> EXERCISE DIRECTIONS
All of the data that appears below is to be given again precisely as written.

━━ MATERIALS PROVIDED ━━

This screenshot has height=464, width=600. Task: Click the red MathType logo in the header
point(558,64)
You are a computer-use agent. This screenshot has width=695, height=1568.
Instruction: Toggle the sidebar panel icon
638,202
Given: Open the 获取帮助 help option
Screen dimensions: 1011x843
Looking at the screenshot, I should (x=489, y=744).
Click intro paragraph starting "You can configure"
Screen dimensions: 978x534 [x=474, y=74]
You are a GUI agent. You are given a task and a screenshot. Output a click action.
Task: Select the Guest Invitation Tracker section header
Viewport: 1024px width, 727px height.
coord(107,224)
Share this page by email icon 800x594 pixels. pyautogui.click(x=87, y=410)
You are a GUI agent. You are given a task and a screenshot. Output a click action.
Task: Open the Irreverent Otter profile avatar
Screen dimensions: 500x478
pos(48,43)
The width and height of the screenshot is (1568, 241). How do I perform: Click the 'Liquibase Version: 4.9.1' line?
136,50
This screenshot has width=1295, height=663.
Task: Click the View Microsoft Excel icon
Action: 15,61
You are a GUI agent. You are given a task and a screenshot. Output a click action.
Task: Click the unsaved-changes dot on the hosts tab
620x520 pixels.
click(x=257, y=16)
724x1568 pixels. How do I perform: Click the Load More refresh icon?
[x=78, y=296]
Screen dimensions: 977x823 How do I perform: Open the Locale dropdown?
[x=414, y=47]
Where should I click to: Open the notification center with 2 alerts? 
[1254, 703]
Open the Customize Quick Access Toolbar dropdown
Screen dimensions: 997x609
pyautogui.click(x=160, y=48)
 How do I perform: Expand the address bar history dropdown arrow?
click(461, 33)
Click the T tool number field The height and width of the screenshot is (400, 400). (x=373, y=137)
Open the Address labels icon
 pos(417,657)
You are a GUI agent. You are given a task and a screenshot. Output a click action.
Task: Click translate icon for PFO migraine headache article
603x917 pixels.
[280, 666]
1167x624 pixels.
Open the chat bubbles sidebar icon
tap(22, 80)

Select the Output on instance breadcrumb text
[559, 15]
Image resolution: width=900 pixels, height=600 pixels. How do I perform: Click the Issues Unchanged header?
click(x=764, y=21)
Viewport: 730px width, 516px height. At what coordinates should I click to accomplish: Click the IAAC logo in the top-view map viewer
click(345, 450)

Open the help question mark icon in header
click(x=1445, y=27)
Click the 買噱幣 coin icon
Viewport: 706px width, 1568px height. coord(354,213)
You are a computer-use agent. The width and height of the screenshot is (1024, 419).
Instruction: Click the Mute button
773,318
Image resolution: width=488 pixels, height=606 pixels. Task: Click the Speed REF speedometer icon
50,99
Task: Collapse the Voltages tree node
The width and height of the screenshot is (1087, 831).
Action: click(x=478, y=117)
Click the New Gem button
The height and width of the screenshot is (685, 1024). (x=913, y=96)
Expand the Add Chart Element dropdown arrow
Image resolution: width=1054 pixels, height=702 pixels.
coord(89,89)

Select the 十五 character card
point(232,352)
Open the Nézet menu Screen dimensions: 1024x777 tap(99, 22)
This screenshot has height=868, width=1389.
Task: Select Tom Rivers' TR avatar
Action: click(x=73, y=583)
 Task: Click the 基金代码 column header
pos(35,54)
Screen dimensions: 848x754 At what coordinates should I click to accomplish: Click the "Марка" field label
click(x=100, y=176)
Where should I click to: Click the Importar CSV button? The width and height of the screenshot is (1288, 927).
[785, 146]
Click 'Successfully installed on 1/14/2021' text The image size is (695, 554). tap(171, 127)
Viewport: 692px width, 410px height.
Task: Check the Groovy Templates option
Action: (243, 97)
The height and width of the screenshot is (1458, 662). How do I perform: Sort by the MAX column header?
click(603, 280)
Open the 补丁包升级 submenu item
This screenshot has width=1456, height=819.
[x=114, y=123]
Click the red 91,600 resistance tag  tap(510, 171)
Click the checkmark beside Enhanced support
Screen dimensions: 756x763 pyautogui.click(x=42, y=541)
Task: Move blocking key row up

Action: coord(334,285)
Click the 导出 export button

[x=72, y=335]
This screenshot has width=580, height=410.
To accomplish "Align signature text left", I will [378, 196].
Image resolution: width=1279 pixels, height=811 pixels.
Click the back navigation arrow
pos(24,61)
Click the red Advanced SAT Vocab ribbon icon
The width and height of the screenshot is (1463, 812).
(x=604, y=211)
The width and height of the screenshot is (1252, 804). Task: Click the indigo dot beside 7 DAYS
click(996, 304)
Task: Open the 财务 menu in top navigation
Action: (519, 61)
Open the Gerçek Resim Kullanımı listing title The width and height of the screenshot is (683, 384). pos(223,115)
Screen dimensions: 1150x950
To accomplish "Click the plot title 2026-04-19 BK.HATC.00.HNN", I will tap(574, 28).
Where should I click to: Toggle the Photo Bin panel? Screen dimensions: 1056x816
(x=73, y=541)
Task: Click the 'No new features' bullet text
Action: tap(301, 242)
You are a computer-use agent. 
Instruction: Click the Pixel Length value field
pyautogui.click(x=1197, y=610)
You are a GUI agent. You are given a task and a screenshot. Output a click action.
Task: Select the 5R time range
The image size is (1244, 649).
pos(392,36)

━━━

> THE ANSWER
This screenshot has height=464, width=600. Task: Click the red MathType logo in the header
point(558,64)
You are a computer-use agent. This screenshot has width=695, height=1568.
Instruction: Toggle the sidebar panel icon
638,202
Given: Open the 获取帮助 help option
Screen dimensions: 1011x843
Looking at the screenshot, I should (x=489, y=744).
Click intro paragraph starting "You can configure"
Screen dimensions: 978x534 [x=474, y=74]
You are a GUI agent. You are given a task and a screenshot. Output a click action.
Task: Select the Guest Invitation Tracker section header
Viewport: 1024px width, 727px height.
coord(107,224)
Share this page by email icon 800x594 pixels. pyautogui.click(x=87, y=410)
You are a GUI agent. You are given a task and a screenshot. Output a click action.
Task: Open the Irreverent Otter profile avatar
Screen dimensions: 500x478
pos(48,43)
The width and height of the screenshot is (1568, 241). How do I perform: Click the 'Liquibase Version: 4.9.1' line?
136,50
This screenshot has width=1295, height=663.
Task: Click the View Microsoft Excel icon
Action: 15,61
You are a GUI agent. You are given a task and a screenshot. Output a click action.
Task: Click the unsaved-changes dot on the hosts tab
620x520 pixels.
click(x=257, y=16)
724x1568 pixels. How do I perform: Click the Load More refresh icon?
[x=78, y=296]
Screen dimensions: 977x823 How do I perform: Open the Locale dropdown?
[x=414, y=47]
Where should I click to: Open the notification center with 2 alerts? 
[1254, 703]
Open the Customize Quick Access Toolbar dropdown
Screen dimensions: 997x609
pyautogui.click(x=160, y=48)
 How do I perform: Expand the address bar history dropdown arrow?
click(461, 33)
Click the T tool number field The height and width of the screenshot is (400, 400). (x=373, y=137)
Open the Address labels icon
 pos(417,657)
You are a GUI agent. You are given a task and a screenshot. Output a click action.
Task: Click translate icon for PFO migraine headache article
603x917 pixels.
[280, 666]
1167x624 pixels.
Open the chat bubbles sidebar icon
tap(22, 80)

Select the Output on instance breadcrumb text
[559, 15]
Image resolution: width=900 pixels, height=600 pixels. How do I perform: Click the Issues Unchanged header?
click(x=764, y=21)
Viewport: 730px width, 516px height. At what coordinates should I click to accomplish: Click the IAAC logo in the top-view map viewer
click(345, 450)

Open the help question mark icon in header
click(x=1445, y=27)
Click the 買噱幣 coin icon
Viewport: 706px width, 1568px height. coord(354,213)
You are a computer-use agent. The width and height of the screenshot is (1024, 419).
Instruction: Click the Mute button
773,318
Image resolution: width=488 pixels, height=606 pixels. Task: Click the Speed REF speedometer icon
50,99
Task: Collapse the Voltages tree node
The width and height of the screenshot is (1087, 831).
Action: click(x=478, y=117)
Click the New Gem button
The height and width of the screenshot is (685, 1024). (x=913, y=96)
Expand the Add Chart Element dropdown arrow
Image resolution: width=1054 pixels, height=702 pixels.
coord(89,89)

Select the 十五 character card
point(232,352)
Open the Nézet menu Screen dimensions: 1024x777 tap(99, 22)
This screenshot has height=868, width=1389.
Task: Select Tom Rivers' TR avatar
Action: click(x=73, y=583)
 Task: Click the 基金代码 column header
pos(35,54)
Screen dimensions: 848x754 At what coordinates should I click to accomplish: Click the "Марка" field label
click(x=100, y=176)
Where should I click to: Click the Importar CSV button? The width and height of the screenshot is (1288, 927).
[785, 146]
Click 'Successfully installed on 1/14/2021' text The image size is (695, 554). tap(171, 127)
Viewport: 692px width, 410px height.
Task: Check the Groovy Templates option
Action: (243, 97)
The height and width of the screenshot is (1458, 662). How do I perform: Sort by the MAX column header?
click(603, 280)
Open the 补丁包升级 submenu item
This screenshot has width=1456, height=819.
[x=114, y=123]
Click the red 91,600 resistance tag  tap(510, 171)
Click the checkmark beside Enhanced support
Screen dimensions: 756x763 pyautogui.click(x=42, y=541)
Task: Move blocking key row up

Action: coord(334,285)
Click the 导出 export button

[x=72, y=335]
This screenshot has width=580, height=410.
To accomplish "Align signature text left", I will [378, 196].
Image resolution: width=1279 pixels, height=811 pixels.
Click the back navigation arrow
pos(24,61)
Click the red Advanced SAT Vocab ribbon icon
The width and height of the screenshot is (1463, 812).
(x=604, y=211)
The width and height of the screenshot is (1252, 804). Task: Click the indigo dot beside 7 DAYS
click(996, 304)
Task: Open the 财务 menu in top navigation
Action: (519, 61)
Open the Gerçek Resim Kullanımı listing title The width and height of the screenshot is (683, 384). pos(223,115)
Screen dimensions: 1150x950
To accomplish "Click the plot title 2026-04-19 BK.HATC.00.HNN", I will tap(574, 28).
Where should I click to: Toggle the Photo Bin panel? Screen dimensions: 1056x816
(x=73, y=541)
Task: Click the 'No new features' bullet text
Action: tap(301, 242)
You are a computer-use agent. 
Instruction: Click the Pixel Length value field
pyautogui.click(x=1197, y=610)
You are a GUI agent. You are given a task and a screenshot. Output a click action.
Task: Select the 5R time range
The image size is (1244, 649).
pos(392,36)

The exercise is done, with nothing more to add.